(Pixel coordinate grounding data)

==================================================

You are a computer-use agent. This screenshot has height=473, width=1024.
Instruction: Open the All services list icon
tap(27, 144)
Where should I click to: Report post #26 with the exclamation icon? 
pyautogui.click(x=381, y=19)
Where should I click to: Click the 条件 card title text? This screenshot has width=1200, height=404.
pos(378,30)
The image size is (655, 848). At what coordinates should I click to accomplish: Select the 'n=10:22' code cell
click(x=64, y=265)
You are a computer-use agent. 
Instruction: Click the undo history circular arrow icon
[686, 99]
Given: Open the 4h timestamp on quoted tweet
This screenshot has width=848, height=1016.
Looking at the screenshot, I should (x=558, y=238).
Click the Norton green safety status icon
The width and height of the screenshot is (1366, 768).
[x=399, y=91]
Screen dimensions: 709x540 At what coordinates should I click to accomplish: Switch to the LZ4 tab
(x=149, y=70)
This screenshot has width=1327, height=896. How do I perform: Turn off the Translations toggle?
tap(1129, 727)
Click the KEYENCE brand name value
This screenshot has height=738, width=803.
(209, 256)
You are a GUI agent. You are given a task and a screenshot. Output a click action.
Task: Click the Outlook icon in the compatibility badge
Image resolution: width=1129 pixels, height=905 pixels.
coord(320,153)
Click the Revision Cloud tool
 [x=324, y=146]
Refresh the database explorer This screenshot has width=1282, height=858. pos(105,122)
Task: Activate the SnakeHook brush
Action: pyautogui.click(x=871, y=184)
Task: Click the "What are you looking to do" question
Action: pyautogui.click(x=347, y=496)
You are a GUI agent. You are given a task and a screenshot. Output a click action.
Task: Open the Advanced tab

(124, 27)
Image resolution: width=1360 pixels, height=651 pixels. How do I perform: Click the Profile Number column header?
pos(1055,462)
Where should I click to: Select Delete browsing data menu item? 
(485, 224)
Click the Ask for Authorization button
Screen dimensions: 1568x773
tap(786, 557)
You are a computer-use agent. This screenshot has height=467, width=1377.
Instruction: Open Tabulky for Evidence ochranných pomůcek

==================================================

_What to do_. Starting at the line that holds "has height=467, width=1377.", retype each line exactly through the end of the entries, both ends included.

_Finished exercise_.
You are a computer-use agent. This screenshot has height=467, width=1377.
Instruction: Open Tabulky for Evidence ochranných pomůcek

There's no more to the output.